Let it be said that anti-Semitism creeps into her
vocabulary too-frequently
[sic].


Above and beyond the dopey phrasing here (“Let it be said . . .”? I think “Suffice it to say” is what you were going for, Mark), the charge is unsupported. Hyman doesn’t give a single example of Clinton’s “frequent” anti-Semitism.

Thanks to Amazon.com’s service allowing browsers to dip into books for free, I was able to look into Kuiper’s book and see what I could find. Apparently, the only two charges of anti-Semitism involve a remark Clinton allegedly made in 1974 to a campaign worker and allegations that the Clintons jokingly used anti-Semitic rhetoric when speaking to each other privately.

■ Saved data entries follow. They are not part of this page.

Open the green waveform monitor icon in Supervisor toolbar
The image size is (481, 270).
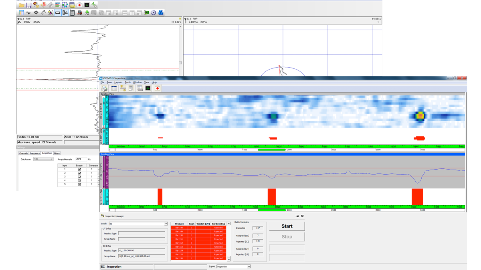(148, 88)
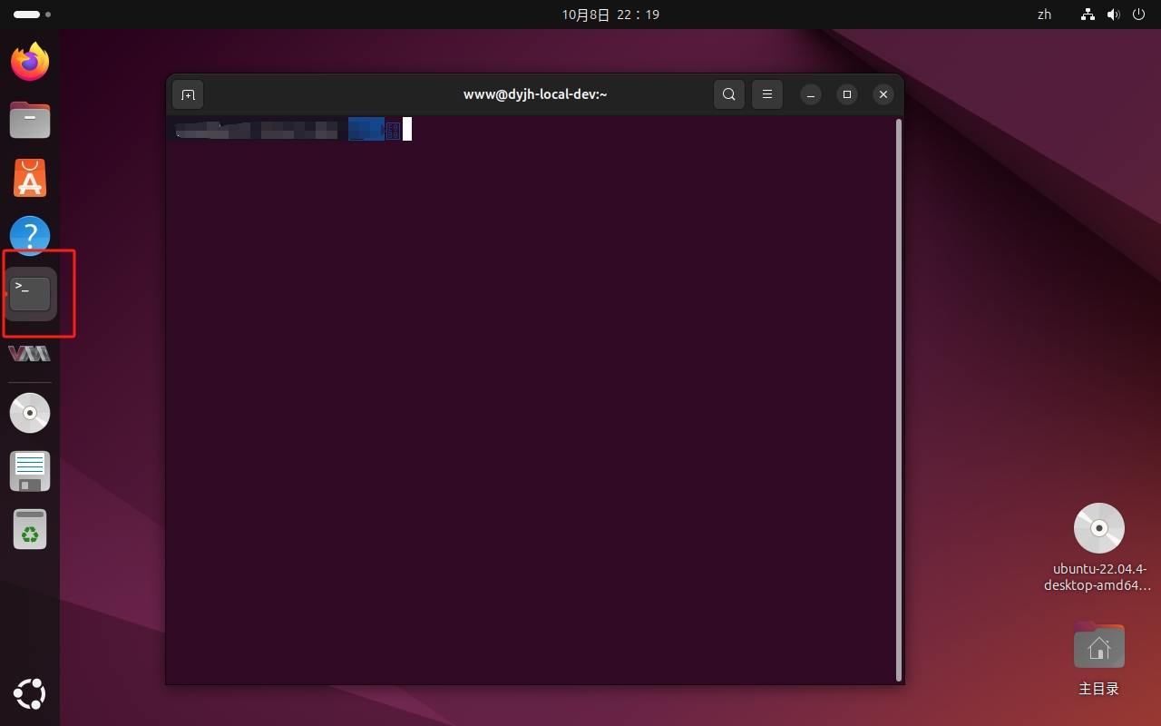Viewport: 1161px width, 726px height.
Task: Click the terminal vertical scrollbar
Action: [899, 399]
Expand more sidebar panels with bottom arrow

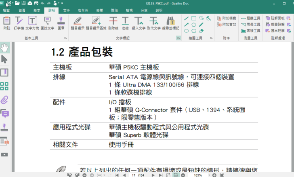coord(4,155)
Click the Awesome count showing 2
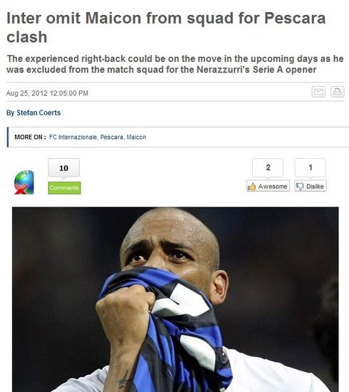Viewport: 349px width, 392px height. (268, 167)
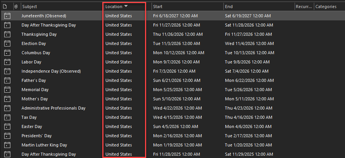Select the Martin Luther King Day event

44,145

Before looking at the sources of these charges, it’s worth noting what these allegations mean if they were true. Dennis Prager, a Jewish Republican who actually believes Hillary made the 1974 comment, notes that it’s “moral idiocy” to call someone anti-Semitic for a single comment they made when angry more than 30 years ago. As for the charge that the Clintons jokingly referred to each other as “Jew bastards,” context means everything. I cringe to think what some of the things I’ve said playfully or sarcastically to friends and family might look like out of context. Heck, I’ve mouthed plenty of unpleasant things just in my imitations of stereotypical “Hymanisms.” But the point was to ridicule the rhetoric being used, not to make the point I was actually mouthing.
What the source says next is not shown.